-- SOURCE MATERIAL follows --

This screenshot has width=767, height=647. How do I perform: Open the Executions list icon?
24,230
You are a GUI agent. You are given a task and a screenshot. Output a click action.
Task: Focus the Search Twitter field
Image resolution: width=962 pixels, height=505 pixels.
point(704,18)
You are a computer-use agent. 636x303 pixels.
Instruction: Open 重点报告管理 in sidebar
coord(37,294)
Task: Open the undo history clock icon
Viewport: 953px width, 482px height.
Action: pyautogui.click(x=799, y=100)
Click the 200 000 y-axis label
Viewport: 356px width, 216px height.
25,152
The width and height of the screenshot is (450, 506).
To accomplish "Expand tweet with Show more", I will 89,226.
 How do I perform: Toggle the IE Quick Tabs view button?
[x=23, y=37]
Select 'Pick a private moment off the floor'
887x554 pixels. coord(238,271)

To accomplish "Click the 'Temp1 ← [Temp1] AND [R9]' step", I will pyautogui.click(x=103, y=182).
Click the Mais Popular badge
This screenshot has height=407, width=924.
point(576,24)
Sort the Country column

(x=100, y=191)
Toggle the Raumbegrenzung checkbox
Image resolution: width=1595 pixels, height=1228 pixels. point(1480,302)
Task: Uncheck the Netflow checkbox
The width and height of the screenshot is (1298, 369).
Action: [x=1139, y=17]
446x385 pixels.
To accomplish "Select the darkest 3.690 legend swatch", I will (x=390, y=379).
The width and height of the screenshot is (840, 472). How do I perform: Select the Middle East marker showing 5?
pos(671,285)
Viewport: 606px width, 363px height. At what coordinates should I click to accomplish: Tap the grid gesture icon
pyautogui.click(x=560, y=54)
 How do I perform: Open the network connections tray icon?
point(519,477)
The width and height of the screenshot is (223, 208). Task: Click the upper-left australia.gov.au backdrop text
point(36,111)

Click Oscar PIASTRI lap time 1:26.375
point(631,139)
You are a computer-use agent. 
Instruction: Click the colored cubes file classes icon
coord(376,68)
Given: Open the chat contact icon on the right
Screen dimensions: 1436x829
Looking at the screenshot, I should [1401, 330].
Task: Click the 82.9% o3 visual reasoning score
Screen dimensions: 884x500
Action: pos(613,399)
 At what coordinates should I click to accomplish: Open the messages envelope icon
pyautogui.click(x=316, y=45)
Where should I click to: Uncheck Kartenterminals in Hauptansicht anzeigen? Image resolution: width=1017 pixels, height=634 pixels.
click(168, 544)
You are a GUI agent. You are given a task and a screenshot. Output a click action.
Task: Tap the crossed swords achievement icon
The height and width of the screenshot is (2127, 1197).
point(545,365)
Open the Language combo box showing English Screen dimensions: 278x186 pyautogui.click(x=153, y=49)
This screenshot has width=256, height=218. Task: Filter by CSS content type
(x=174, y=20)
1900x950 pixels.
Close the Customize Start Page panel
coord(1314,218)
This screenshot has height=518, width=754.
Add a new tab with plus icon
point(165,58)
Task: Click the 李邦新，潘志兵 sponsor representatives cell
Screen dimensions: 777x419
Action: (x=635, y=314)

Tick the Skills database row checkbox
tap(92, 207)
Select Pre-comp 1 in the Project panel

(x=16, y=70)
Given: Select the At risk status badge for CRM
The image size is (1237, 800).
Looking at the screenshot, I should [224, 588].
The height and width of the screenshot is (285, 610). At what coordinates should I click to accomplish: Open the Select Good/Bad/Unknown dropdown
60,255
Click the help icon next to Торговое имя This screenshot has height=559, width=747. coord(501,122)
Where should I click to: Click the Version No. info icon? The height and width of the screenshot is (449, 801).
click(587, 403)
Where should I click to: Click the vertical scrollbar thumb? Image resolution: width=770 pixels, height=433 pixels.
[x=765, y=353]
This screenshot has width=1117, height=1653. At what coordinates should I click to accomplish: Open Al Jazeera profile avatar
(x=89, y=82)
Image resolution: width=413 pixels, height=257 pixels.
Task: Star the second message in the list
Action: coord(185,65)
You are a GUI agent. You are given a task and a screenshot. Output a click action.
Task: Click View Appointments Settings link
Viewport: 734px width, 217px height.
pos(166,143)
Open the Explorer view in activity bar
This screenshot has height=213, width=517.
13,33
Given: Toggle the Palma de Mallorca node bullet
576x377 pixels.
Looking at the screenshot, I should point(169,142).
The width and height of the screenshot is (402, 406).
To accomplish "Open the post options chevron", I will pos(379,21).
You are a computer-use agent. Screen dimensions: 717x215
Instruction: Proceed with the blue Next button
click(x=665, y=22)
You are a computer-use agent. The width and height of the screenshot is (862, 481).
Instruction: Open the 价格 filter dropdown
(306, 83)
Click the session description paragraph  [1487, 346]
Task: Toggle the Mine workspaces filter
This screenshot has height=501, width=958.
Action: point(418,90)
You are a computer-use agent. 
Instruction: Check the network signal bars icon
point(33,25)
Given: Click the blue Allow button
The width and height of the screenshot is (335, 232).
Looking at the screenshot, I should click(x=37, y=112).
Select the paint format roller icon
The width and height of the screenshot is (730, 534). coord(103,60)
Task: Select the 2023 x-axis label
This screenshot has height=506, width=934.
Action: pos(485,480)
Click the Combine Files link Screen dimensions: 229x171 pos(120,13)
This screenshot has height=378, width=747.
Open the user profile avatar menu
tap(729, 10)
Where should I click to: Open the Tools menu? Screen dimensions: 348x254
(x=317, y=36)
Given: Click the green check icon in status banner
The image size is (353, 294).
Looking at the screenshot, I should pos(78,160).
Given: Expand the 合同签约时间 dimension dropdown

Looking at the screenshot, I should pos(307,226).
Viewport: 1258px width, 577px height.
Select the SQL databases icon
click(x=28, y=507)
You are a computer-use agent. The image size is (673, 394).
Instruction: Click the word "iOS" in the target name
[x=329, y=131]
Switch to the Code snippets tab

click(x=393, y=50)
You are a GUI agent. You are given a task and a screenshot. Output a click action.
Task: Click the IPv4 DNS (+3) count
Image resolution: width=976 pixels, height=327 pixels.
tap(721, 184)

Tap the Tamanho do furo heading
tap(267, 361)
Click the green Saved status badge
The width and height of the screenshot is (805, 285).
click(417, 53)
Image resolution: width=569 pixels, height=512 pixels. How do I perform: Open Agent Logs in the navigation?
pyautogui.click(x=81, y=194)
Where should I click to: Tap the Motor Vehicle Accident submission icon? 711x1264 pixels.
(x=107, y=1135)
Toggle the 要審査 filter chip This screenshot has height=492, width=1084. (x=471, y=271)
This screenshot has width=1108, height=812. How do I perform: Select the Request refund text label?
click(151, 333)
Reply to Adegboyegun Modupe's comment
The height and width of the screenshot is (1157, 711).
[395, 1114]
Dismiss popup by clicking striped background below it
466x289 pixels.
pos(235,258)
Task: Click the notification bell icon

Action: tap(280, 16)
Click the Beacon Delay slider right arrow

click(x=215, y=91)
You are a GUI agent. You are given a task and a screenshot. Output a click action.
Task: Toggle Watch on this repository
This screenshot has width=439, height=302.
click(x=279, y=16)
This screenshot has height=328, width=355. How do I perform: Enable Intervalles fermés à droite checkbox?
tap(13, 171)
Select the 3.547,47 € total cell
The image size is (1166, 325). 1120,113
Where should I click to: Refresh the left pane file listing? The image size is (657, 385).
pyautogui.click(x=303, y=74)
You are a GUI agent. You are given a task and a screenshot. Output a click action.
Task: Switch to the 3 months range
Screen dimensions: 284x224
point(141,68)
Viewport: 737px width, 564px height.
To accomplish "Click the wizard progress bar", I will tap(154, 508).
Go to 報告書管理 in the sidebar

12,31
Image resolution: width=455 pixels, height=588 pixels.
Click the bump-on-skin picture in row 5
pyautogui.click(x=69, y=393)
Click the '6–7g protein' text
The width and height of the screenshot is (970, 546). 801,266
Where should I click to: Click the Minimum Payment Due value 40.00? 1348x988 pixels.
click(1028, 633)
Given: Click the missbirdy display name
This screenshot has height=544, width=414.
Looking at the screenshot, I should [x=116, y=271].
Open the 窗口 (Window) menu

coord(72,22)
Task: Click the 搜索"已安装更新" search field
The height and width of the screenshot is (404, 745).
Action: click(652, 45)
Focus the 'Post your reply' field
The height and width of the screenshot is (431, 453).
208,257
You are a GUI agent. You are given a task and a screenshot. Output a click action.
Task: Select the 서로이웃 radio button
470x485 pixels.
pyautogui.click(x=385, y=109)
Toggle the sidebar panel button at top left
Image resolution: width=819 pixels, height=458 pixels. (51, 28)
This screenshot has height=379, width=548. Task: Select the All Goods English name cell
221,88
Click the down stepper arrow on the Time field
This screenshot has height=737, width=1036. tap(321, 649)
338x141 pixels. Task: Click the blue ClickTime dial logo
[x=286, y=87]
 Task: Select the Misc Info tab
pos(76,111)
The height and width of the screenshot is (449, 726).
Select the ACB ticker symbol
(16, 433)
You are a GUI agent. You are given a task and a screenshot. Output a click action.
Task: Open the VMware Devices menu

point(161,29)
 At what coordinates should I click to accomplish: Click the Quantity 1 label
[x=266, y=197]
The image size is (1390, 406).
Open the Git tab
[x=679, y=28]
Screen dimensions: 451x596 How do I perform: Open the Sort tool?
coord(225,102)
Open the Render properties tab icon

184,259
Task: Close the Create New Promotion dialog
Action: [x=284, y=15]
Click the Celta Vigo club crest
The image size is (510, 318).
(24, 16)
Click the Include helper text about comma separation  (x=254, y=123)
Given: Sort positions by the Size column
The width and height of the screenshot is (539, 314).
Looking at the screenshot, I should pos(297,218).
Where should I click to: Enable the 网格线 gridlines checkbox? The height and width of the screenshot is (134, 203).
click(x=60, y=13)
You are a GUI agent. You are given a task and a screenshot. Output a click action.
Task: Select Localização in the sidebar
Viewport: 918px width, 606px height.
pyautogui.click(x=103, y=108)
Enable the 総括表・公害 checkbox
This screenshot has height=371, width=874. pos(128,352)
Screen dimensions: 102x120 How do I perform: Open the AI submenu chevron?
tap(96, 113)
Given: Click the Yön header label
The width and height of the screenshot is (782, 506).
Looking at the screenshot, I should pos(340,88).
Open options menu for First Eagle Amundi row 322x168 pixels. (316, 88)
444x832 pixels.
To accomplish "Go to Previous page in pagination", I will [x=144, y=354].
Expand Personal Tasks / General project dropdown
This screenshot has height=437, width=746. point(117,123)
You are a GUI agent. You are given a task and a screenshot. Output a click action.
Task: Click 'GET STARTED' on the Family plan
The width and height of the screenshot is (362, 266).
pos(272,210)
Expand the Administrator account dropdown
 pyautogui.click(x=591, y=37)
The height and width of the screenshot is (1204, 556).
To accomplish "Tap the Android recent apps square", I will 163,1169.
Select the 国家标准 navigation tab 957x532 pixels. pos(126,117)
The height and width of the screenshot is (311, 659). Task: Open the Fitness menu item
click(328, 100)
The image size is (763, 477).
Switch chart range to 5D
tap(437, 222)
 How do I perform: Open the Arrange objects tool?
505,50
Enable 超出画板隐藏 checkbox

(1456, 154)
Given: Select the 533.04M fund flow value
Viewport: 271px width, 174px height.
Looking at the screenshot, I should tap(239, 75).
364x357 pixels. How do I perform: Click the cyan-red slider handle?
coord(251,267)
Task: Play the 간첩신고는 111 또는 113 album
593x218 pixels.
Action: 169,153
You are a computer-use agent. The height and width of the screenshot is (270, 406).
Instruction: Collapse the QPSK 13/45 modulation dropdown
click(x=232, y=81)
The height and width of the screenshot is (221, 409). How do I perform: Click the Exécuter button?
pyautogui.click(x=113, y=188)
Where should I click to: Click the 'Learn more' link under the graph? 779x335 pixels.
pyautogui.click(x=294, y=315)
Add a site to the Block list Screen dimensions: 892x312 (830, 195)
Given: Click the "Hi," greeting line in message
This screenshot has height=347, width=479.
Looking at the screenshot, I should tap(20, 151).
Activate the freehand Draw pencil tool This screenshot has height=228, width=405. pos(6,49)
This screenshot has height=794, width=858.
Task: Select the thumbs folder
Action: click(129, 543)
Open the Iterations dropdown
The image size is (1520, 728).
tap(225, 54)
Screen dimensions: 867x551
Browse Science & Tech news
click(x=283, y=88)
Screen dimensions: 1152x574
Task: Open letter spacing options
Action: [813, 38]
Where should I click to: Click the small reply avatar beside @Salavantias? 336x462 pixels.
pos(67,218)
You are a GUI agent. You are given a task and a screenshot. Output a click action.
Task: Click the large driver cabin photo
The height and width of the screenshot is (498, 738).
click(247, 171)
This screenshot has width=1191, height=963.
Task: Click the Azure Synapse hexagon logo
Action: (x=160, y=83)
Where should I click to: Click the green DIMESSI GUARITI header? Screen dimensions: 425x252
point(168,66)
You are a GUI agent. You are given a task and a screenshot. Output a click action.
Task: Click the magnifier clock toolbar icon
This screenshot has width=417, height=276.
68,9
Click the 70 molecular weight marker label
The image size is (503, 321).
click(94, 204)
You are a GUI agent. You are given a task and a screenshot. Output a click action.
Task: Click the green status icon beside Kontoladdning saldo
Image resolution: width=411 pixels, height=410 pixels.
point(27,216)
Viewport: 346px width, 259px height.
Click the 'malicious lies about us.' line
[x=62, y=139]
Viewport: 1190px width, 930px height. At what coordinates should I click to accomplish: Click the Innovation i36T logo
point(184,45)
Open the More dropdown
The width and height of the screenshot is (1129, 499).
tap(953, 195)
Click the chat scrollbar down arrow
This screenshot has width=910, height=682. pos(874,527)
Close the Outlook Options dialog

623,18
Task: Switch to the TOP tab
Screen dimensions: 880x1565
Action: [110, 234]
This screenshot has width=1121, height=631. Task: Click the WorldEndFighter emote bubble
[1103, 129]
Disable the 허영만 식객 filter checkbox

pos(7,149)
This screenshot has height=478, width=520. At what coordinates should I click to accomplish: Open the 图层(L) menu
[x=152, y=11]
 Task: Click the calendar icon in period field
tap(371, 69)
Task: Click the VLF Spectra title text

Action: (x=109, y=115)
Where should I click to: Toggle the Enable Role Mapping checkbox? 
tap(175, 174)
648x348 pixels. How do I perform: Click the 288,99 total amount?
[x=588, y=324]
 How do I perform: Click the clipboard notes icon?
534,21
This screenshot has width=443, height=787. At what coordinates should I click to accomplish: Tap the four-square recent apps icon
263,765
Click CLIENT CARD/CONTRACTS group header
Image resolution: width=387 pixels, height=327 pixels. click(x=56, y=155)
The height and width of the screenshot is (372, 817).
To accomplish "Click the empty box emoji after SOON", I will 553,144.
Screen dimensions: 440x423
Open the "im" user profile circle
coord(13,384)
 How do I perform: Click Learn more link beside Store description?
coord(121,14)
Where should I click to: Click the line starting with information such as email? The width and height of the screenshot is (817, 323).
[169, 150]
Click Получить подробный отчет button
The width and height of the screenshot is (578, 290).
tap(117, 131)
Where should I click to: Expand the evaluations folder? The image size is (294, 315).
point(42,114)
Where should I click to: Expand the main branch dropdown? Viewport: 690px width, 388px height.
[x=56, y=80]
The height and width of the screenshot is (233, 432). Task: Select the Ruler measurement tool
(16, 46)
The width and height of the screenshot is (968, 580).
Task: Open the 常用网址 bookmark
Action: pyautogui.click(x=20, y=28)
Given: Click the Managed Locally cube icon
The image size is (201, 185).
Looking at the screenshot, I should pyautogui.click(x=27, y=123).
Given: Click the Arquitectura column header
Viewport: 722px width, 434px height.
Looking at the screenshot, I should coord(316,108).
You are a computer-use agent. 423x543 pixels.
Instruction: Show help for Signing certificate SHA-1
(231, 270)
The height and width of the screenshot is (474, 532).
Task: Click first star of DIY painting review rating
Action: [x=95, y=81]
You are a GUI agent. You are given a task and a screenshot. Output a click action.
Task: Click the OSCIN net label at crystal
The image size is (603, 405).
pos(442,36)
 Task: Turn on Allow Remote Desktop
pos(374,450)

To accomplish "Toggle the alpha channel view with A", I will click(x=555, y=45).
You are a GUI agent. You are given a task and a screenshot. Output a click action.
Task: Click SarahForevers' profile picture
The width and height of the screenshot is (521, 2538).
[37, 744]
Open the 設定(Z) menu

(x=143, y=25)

-- SOURCE MATERIAL concluded --

◆ ASSIGNMENT
Among the records above, find each line holding the string "status" and pull it out.

◆ EXERCISE RESPONSE
Given: Select the At risk status badge for CRM
Given: Click the green check icon in status banner
Click the green Saved status badge
Task: Click the green status icon beside Kontoladdning saldo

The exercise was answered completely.